Envisagée comme un monde clos, autarcique et fermé sur lui-même, la corrida prend, dans Tardes de Soledad, la forme d’un cercle. C’est d’abord celui de l’arène où sont enfermés, pendant les trois quarts du documentaire, les silhouettes de Andrés Roca Rey, torrero péruvien, et des différents taureaux qu’il tuera à la chaîne. C’est ensuite la forme du miroir qui, pour la première fois dans le film, révèle les préparatifs du spectacle et le corps d’Adonis du personnage principal. C’est enfin, et surtout, ce que dessinent les mouvements du toréador et de l’animal lorsque s’enclenche le face-à-face qui oppose la victime et son bourreau : sorte de tango où l’un des deux danseurs doit mourir, la corrida prend la forme d’un mouvement perpétuel et centrifuge cristallisant le « moment de vérité » où se révèle la fragilité de l’existence. Cette logique de face-à-face entre le taureau et le torero est soulignée dès l’ouverture où plusieurs longs plans captent l’errance de l’animal dans l’arène, avant que ce dernier ne regarde l’objectif, initiant un raccord sur le visage de Roca Rey, face caméra et en gros plan. Entre la bête et son tueur, le film dessine par petites touches une logique de gémellité : ainsi de la langue pendante de l’animal après les banderillas (évoquant celle du toréador dans son mini-van après avoir été encorné) ou de ses testicules noires, dont la forme est rejouée sur les chapeaux que portent la cuadrilla. L’ambivalence du projet de Serra est patente à cet endroit : au sein du folklore mortuaire de la corrida, le taureau semble avant tout être une idée, celle d’une bestialité brutale face à laquelle l’humanité redevient « sauvage ».
Le film reste toutefois rétif aux interprétations idéologique : en donnant à entendre en permanence les propos parfois insupportables des spectateurs ou des toreros à l’encontre de l’animal (désigné comme un « fils de pute » tout au long du film), Serra ménage une certaine distance avec l’imaginaire héroïque de la corrida, en dévoilant son caractère dérisoire et ridicule. Sans être les plus réussies du film, les scènes de débriefings dans le van, qui interrompent les corridas, témoignent d’abord de l’autosatisfaction de Roca Rey et de son équipe, semblant en permanence s’autocongratuler face à la grandeur supposée du rituel qu'ils perpétuent. En maintenant dans toutes les scènes un cadre serré qui laisse la majorité des informations hors-champ, le film place le spectateur dans une position intermédiaire de scrutateur lointain, qui ne coïncide pas tout à fait avec celle des toreros et du public. Incapable de « juger » des qualités intrinsèques du cérémonial, le regard se déplace ainsi vers l’expérience de la douleur et de la violence, notamment à l’occasion de deux scènes d’encornement particulièrement spectaculaires. Reprenant la logique de la scène de la vague dans Pacifiction, elles ménagent une surprise et un effroi qui prime sur l’admiration ou le dégoût. À cet endroit, Serra semble toucher du doigt ce qu’il recherche : retrouver un sentiment de terreur sublime par l'entremise d'images-limite. Le risque encouru reste toutefois le même que dans son précédent long-métrage : passée la surprise initiale de cet instant terrorisant, la scène fera-t-elle toujours le même effet ?
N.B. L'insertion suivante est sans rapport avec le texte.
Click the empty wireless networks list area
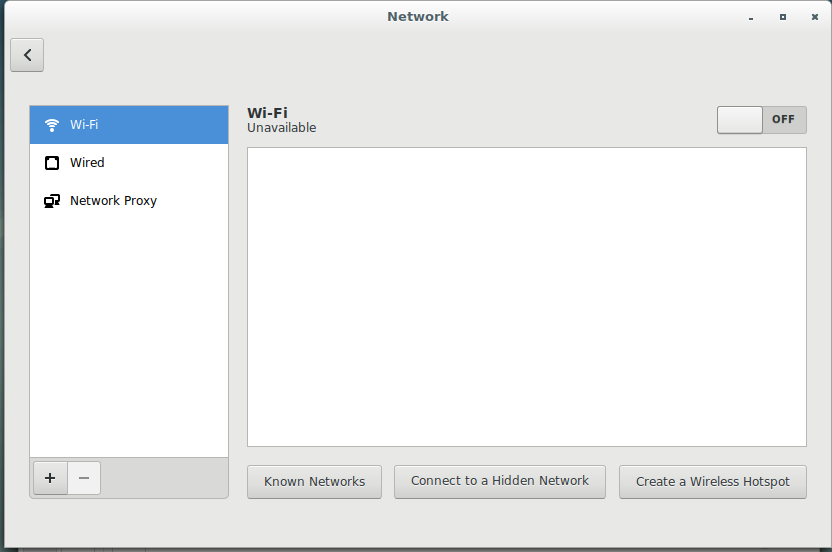 click(x=527, y=297)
Cette problématique de l’habituation du regard à l’horreur constitue justement le cœur de Tardes de Soledad. En explorant, à force de répétitions, le dispositif de la corrida, Serra désensibilise progressivement le regard du spectateur à l’effroi de la mise à mort du taureau. Saisissante au début du film, l’exécution de l’animal devient un jalon comme un autre qui permet de situer temporellement la progression de la corrida. En ce sens, le film ne chercche pas véritablement à restituer par la mise en scène le point de vue de l’animal (c’est l’affaire d’un seul plan, presque gaguesque et manifestement factice, où Roca Rey toise le spectateur en contreplongée dans un ascenseur), mais plutôt à placer le spectateur dans une posture distanciée et interrogatrice face au fonctionnement de son propre regard et à son accoutumance progressive au spectacle de la mort. Expérience réflexive, Tardes de Soledad postulez in fine que l’œil du taureau agonisant est avant tout le miroir de notre esprit.